* INPUT MATERIAL

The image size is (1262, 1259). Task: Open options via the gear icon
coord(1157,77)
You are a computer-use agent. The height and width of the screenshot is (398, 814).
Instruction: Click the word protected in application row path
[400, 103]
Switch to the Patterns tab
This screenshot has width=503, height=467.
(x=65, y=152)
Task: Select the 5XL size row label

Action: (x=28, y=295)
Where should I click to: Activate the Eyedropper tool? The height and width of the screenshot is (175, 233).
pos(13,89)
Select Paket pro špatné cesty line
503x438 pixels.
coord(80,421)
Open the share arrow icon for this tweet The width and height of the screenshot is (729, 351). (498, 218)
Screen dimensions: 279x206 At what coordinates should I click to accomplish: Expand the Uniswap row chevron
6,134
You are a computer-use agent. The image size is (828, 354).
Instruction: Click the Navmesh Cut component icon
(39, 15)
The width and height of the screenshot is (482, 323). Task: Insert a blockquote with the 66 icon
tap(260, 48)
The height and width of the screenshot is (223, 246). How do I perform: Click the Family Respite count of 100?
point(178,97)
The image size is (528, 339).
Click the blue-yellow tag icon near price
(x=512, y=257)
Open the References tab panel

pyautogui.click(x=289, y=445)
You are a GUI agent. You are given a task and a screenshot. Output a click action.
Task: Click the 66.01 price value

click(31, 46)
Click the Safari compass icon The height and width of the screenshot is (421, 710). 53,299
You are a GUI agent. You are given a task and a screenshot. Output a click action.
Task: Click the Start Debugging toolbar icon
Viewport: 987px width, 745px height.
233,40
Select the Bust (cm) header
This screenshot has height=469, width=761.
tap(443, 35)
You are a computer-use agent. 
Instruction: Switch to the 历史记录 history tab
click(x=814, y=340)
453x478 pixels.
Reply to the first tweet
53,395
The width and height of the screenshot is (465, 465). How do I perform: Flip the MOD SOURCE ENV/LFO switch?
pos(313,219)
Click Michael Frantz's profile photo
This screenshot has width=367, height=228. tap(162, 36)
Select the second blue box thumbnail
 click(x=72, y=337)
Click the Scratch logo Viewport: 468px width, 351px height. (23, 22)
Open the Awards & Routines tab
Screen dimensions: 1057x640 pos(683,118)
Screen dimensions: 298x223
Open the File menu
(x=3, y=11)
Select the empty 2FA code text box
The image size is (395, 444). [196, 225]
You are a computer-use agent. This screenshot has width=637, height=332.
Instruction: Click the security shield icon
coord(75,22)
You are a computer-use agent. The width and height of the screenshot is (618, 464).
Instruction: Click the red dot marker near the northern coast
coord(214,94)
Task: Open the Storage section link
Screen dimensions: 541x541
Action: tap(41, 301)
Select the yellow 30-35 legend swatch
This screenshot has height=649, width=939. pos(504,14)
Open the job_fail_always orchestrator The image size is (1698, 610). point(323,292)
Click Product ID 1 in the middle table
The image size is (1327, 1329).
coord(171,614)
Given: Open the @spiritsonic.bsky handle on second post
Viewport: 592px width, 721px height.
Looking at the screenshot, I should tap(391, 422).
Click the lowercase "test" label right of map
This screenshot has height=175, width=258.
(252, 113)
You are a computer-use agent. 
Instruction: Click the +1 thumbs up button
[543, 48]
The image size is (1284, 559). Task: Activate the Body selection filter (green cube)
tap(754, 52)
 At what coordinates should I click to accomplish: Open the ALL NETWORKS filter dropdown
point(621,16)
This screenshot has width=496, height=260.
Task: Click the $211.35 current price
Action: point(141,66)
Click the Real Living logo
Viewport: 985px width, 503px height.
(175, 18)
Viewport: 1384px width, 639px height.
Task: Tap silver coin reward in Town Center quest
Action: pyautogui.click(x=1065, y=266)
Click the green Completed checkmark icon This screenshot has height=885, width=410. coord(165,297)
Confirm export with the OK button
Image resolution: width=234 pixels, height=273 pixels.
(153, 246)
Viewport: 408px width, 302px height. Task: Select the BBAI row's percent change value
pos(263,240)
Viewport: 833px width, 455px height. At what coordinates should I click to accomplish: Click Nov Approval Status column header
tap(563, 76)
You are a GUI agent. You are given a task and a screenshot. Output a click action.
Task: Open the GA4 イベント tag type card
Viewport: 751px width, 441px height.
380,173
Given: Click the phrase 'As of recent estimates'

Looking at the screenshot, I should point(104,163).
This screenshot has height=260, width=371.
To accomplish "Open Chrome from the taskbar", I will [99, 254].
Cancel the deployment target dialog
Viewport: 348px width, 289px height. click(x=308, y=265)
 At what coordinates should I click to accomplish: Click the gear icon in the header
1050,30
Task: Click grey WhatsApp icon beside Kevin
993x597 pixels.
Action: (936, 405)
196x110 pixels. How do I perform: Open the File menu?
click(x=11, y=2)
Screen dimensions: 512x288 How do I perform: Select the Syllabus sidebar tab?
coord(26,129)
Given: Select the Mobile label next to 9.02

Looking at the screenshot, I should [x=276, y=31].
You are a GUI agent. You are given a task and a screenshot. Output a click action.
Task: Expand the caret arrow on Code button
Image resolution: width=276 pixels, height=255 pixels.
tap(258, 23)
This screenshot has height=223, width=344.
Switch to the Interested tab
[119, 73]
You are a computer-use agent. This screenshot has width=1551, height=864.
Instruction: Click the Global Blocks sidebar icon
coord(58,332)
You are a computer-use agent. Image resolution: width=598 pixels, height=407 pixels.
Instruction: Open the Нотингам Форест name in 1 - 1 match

* TASK PROMPT
Look through the entries above and quote exactly the lines from the line with "Task: Open the Storage section link" to the line with "Given: Open the", counting both of those lines.

* ANSWER
Task: Open the Storage section link
Screen dimensions: 541x541
Action: tap(41, 301)
Select the yellow 30-35 legend swatch
This screenshot has height=649, width=939. pos(504,14)
Open the job_fail_always orchestrator The image size is (1698, 610). point(323,292)
Click Product ID 1 in the middle table
The image size is (1327, 1329).
coord(171,614)
Given: Open the @spiritsonic.bsky handle on second post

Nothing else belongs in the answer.